What is required: From the listing below, copy every line with the word "agent".

Study material:
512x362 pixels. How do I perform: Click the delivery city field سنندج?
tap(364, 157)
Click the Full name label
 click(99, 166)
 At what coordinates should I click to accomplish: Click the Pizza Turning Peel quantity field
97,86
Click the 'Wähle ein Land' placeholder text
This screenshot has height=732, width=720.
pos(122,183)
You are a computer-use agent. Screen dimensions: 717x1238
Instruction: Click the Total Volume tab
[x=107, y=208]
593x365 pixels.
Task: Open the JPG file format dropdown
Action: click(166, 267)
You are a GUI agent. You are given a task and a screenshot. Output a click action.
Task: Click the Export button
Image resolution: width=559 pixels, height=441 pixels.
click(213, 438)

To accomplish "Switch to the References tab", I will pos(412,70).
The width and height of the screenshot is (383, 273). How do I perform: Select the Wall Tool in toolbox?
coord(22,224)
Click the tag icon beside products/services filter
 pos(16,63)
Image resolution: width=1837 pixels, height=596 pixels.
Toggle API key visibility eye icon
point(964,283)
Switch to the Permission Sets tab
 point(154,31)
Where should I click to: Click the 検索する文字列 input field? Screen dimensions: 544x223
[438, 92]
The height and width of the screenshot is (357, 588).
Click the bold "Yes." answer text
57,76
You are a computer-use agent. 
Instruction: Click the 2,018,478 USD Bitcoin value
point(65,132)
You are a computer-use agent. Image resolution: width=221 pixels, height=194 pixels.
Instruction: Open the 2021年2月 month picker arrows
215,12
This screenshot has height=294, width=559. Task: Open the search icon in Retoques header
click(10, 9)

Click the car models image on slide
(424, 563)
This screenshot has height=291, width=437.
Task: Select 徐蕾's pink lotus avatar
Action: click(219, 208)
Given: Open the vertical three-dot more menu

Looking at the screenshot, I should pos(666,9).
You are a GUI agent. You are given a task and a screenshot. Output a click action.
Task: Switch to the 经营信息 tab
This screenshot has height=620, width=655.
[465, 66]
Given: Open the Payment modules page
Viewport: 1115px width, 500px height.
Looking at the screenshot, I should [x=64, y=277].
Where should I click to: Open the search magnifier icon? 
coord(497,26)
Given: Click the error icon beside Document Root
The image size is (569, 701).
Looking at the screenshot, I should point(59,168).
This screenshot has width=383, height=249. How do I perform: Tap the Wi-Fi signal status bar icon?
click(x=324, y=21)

Result of this exercise:
You are a computer-use agent. Screen dimensions: 717x1238
You are a GUI agent. You are given a task and a screenshot. Output a click action.
You are a computer-use agent. 
You are a computer-use agent. Image resolution: width=221 pixels, height=194 pixels.
You are a GUI agent. You are given a task and a screenshot. Output a click action.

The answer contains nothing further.